Markowski noted that:

I had never in my 40 years seen the booking of such an entry on a company’s Financial Statements….Before conducting any additional analysis, I checked out its auditor. I discovered that it was Anton Chia, which is one of the most respected and SEC approved auditing firms.

I agree with Markowski in that “bargain purchase gain on acquisition” is a very rare item. I have been deeply involved in the stock market since the late 1990’s and I have never seen it either. It is basically a made up item used to arbitrarily boost the company’s earnings.

As for the audit firm of Anton Chia, Markowski’s statements are flat out WRONG. That firm is neither the “most respected” nor “SEC approved”.

Anton Chia is not a big 4 auditor. It is not a top 10 auditor. In fact, it is so obscure that I can’t find any mention of it in the top 50 auditors. But we’ll let that slide for now.

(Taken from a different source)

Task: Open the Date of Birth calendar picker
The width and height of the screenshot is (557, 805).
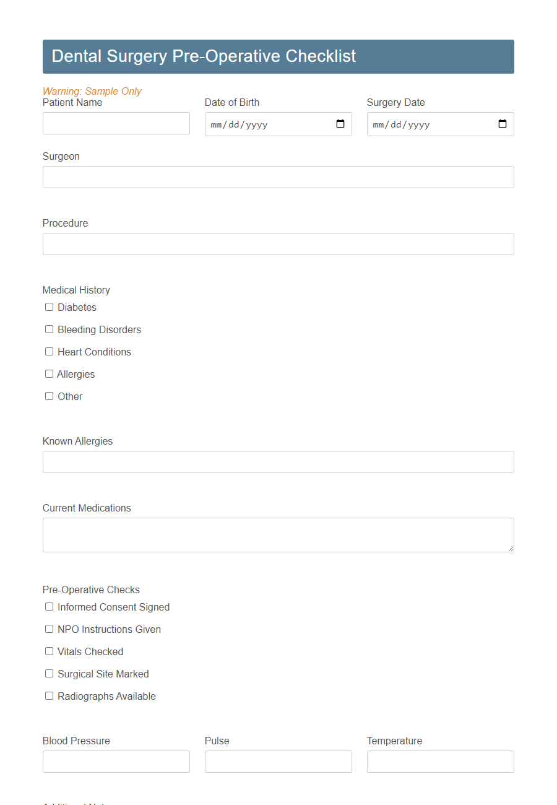Action: coord(340,124)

First off, the SEC does not “approve” auditors. So that statement is flat out WRONG.

Second, in September 2016 (yes, very recently), the PCAOB disclosed egregious deficiencies in the audit practice of Anton & Chia. Their report is publicly available and easy to find.

To read all of the deficiencies noted, simply read the report. In the very beginning of its report on Anton & Chia, the PCAOB noted that:

Certain deficiencies identified were of such significance that it appeared to the inspection team that the Firm, at the time it issued its audit report, had not obtained sufficient appropriate audit evidence to support its opinion that the financial statements were presented fairly…In other words, in these audits, the auditor issued an opinion without satisfying its fundamental obligation to obtain reasonable assurance about whether the financial statements were free of material misstatement.

All told, the PCAOB cited 11 such material deficiencies, several of which appear to be strikingly similar to the accounting shenanigans that we see at Live Ventures.

Examples from the PCAOB deficiency report (published September 2016) include the following:

Does this sound familiar ?

the Firm’s failure to identify, or to address appropriately, a departure from GAAP that appeared to the inspection team to be material, which related to the improper valuation of a recorded impairment loss

Does this sound familiar ?

the failure to perform sufficient procedures to test a business combination

Does this sound familiar ?

the failure to perform sufficient procedures to test the occurrence and valuation of revenue, including the inadequate performance of substantive analytical procedures

Many audit deficiencies involve a lack of due professional care.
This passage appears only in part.